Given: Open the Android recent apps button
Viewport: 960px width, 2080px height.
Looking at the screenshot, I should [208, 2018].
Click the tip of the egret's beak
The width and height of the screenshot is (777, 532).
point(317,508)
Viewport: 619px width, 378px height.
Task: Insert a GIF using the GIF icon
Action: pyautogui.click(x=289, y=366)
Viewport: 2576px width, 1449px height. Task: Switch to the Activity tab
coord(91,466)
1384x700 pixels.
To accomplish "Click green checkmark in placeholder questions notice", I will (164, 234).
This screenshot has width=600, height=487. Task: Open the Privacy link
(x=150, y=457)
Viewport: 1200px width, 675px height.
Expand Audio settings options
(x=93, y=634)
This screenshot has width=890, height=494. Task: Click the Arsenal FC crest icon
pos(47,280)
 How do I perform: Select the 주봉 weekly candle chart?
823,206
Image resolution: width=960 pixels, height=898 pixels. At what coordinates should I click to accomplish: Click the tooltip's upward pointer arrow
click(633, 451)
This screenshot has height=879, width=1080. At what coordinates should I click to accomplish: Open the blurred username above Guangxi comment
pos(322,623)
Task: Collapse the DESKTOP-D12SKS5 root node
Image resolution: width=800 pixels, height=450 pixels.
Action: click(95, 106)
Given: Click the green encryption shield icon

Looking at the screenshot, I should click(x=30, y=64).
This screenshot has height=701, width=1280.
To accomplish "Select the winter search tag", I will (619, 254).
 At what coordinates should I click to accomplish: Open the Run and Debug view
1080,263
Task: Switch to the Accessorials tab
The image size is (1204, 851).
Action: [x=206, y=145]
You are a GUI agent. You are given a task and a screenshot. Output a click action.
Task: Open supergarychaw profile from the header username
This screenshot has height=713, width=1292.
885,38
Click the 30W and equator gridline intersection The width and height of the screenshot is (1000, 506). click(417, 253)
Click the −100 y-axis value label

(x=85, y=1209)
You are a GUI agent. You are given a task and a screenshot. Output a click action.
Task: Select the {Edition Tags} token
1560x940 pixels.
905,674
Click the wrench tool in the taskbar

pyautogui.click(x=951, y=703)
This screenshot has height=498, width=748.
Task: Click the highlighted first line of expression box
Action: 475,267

════════

> **Required work**: Determine how many lines in the data contain the string "will", and give the number only.

> **Solved exercise**: 2